The search is written against a small BeamLogitsProvider closure — "give me the next-token logits
for this branch's token path" — so the whole algorithm is unit-tested against a scripted closure that
returns fixed logits, with no model required. The live llama adapter is a thin KV-sync method on
the runtime (beamLogits / syncBeamSequence): before reading a branch's logits it trims the shared
sequence's KV cache back to the longest shared prefix and re-accepts the remainder, all under the
existing autocompleteLock, and the existing KV-trim defer restores prompt-only state afterward. (A
closure rather than a protocol object because the inference engine is a noncopyable C++ type that
cannot be stored in a separate adapter object.)

Each branch reuses the same machinery as the greedy path: the token profile, the no-repeat-ngram
guard, the sentence-boundary stop, single-line newline masking, and the confidence-suppression gate.
Branches are scored by cumulative log-probability and the result is ranked by mean log-probability.

Gated behind the existing developer flags: cotabbyConstrainedDecoderEnabled (default off) plus a new
cotabbyConstrainedBeamWidth (default 1 = the existing single-path greedy decode). The shipping
sampler path is untouched.

Validation

xcodebuild ... test ... CODE_SIGNING_ALLOWED=NO CODE_SIGNING_REQUIRED=NO \
  -only-testing:CotabbyTests/ConstrainedBeamSearchTests \
  -only-testing:CotabbyTests/ConstrainedSamplerTests \
  -only-testing:CotabbyTests/LlamaSuggestionEngineCancellationTests
# ** TEST SUCCEEDED **
#   ConstrainedBeamSearchTests: 8/8 — greedy width-1, beam exploring a second-best first token that
#     greedy misses, EOG stop, single-line newline not emitted, sentence-boundary stop, max-token
#     budget, plus rankedAdmissibleTokens ordering/cap
#   ConstrainedSamplerTests + cancellation tests: unchanged, green

swiftlint --strict --quiet   # exit 0 (clean)
xcodegen generate            # registered the two new files (CI drift guard passes)

Linked issues

None. Brings the constrained decoder up to a real multi-branch search.

Risk / rollout notes

Default-off, twice over. Beam only runs when the constrained decoder flag is on AND
cotabbyConstrainedBeamWidth > 1. With the defaults, behavior is byte-for-byte the existing
greedy/sampler path. No change to shipped suggestion behavior.
The algorithm is fully unit-tested; the engine adapter is intentionally thin. The only part not
exercised by tests is the ~25-line EngineBeamStepper KV-sync (it uses the same trimKV /
acceptToken / getNextTokenLogits calls the greedy decoder already relies on).

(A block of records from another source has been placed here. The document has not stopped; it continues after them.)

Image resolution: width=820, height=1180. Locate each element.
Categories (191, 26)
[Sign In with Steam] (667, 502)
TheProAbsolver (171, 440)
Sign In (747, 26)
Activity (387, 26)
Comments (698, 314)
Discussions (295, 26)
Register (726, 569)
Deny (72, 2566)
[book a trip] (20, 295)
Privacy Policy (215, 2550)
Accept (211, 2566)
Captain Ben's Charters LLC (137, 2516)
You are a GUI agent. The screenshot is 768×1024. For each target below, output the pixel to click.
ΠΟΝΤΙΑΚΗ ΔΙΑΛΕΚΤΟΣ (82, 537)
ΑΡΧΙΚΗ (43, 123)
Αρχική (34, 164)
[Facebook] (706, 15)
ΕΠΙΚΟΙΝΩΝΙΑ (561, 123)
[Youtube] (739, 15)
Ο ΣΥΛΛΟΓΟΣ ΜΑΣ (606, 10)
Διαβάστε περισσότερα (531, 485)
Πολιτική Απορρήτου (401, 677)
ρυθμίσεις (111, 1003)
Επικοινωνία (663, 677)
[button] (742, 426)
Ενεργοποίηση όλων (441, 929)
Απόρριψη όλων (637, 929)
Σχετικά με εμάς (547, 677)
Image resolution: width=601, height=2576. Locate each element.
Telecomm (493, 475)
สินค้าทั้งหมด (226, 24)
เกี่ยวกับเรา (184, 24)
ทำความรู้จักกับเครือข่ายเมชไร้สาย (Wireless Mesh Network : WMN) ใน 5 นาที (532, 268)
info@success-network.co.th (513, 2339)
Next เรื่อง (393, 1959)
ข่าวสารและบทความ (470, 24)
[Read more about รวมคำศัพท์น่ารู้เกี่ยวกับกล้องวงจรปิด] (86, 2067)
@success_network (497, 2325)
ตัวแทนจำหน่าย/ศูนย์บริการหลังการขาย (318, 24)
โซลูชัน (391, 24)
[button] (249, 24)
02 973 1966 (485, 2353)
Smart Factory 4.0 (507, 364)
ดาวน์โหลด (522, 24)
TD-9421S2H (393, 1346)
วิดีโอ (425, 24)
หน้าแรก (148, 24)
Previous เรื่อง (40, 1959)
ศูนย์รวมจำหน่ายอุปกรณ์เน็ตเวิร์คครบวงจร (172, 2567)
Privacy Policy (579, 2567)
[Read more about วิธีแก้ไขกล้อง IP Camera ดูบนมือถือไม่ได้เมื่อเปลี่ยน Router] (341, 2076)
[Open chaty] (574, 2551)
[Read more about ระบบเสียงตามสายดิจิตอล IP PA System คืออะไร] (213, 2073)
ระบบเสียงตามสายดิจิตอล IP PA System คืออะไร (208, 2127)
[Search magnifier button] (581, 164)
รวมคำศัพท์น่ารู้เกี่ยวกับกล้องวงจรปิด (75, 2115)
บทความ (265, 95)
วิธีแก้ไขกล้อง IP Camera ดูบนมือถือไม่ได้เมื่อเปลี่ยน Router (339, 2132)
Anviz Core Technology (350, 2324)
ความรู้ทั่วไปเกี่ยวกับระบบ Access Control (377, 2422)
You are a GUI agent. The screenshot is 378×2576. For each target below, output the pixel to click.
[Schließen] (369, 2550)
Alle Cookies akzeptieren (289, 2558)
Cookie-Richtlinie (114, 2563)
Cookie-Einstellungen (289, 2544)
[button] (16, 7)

Enabling beam by
default still needs on-device evaluation of completion quality and per-keystroke latency (beam width
W decodes up to ~W× the greedy token count) — that is the next step before promoting the flag.
A future optimization could add KV snapshot/restore to the inference engine to avoid the
trim-and-re-accept on each branch switch; not required for correctness.

Greptile Summary

This PR adds a multi-branch (beam) search mode to the constrained decoder, letting it explore several continuations per step and return the highest mean-log-probability one instead of committing greedily to each token. The new path is double-gated (cotabbyConstrainedDecoderEnabled AND cotabbyConstrainedBeamWidth > 1), so shipped behavior is unchanged.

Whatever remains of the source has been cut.